"""Near-copy MegaCpp POC example: SparseMLA FP8 dispatch contract.

This sample keeps the central failure surface close to the real reproducer:
Transformer Engine Float8Tensor wrappers are not ordinary bf16 tensors even
when their logical dtype looks bf16 to generic dispatch code.

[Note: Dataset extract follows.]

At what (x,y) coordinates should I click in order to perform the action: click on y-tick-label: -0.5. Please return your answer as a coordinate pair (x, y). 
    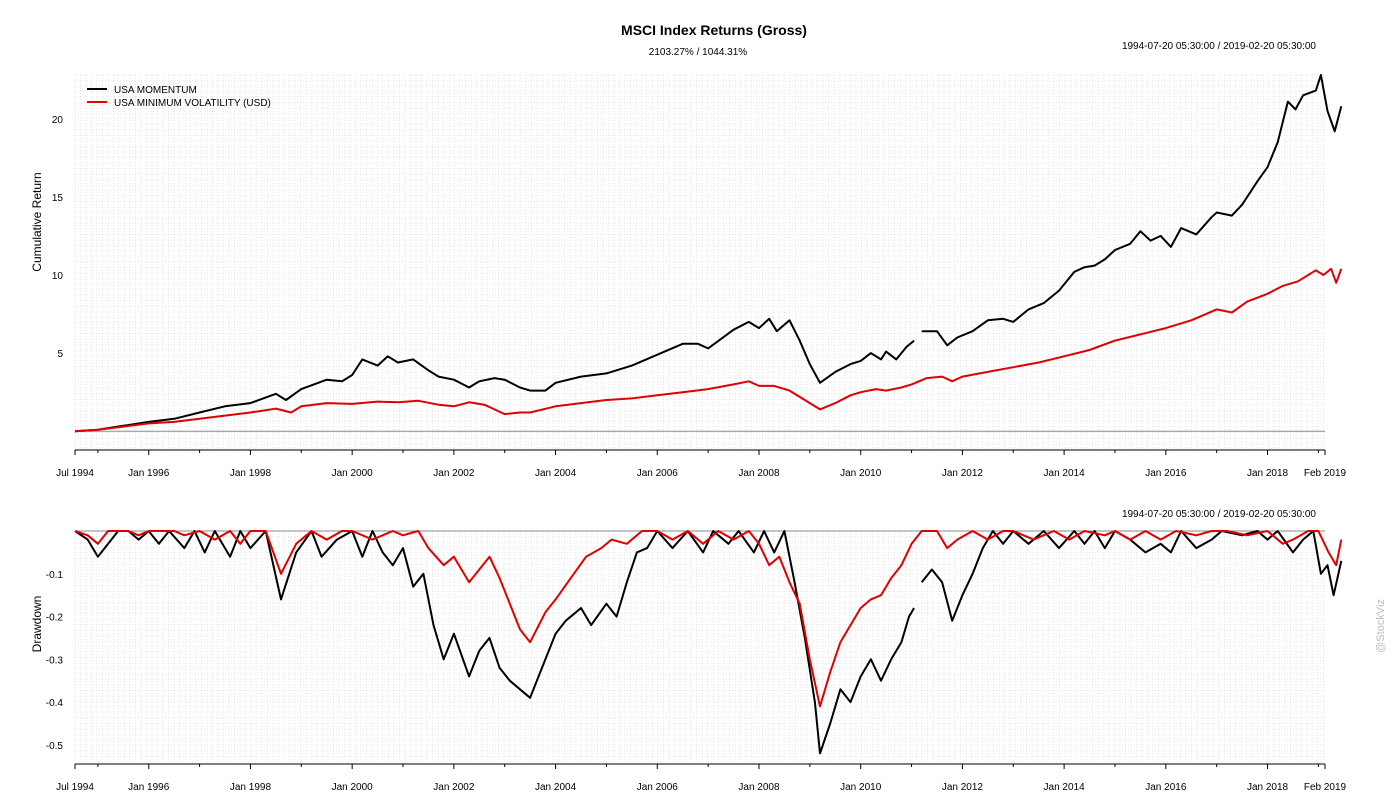
    Looking at the image, I should click on (55, 746).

The public point is simple:
- raw dispatch can see a wrapper with a NULL-facing `data_ptr()` and hidden FP8 storage
- a dequantize fallback restores correctness at extra bandwidth cost
- an FP8-aware dispatch path keeps the contract explicit and avoids silent downgrade
"""

from __future__ import annotations

from dataclasses import dataclass


@dataclass
class Float8TensorSurface:
    logical_dtype: str = "bfloat16"
    storage_dtype: str = "float8_e4m3"
    public_data_ptr: int = 0
    storage_data_ptr: int = 4096

    def contiguous(self) -> "Float8TensorSurface":
        return self

    def to_bfloat16(self) -> "Float8TensorSurface":
        return self

    def dequantize(self) -> dict[str, str | int]:
        return {
            "dtype": "bfloat16",
            "data_ptr": self.storage_data_ptr,
            "origin": "dequantized",
        }


def raw_dispatch_surface(tensor: Float8TensorSurface) -> dict[str, object]:
    return {
        "logical_dtype": tensor.logical_dtype,
        "storage_dtype": tensor.storage_dtype,
        "public_data_ptr": tensor.public_data_ptr,
        "storage_data_ptr": tensor.storage_data_ptr,
        "kernel_choice": "bf16" if tensor.logical_dtype == "bfloat16" else "fp8",
        "hazard": tensor.public_data_ptr == 0,
    }


def dequantize_fallback_surface(tensor: Float8TensorSurface) -> dict[str, object]:
    dense = tensor.dequantize()
    return {
        "kernel_choice": "bf16",
        "input_dtype": dense["dtype"],
        "data_ptr": dense["data_ptr"],
        "bandwidth_tradeoff": "extra dequantize / requantize path",
    }


def fp8_dispatch_surface(tensor: Float8TensorSurface) -> dict[str, object]:
    return {
        "kernel_choice": "fp8",
        "input_dtype": tensor.storage_dtype,
        "data_ptr": tensor.storage_data_ptr,
        "bandwidth_tradeoff": "no explicit dequantize round trip",
    }


def compare_dispatch_paths() -> dict[str, dict[str, object]]:
    tensor = Float8TensorSurface()
    return {
        "raw_dispatch": raw_dispatch_surface(tensor),
        "dequantize_fallback": dequantize_fallback_surface(tensor),
        "fp8_aware_dispatch": fp8_dispatch_surface(tensor),
    }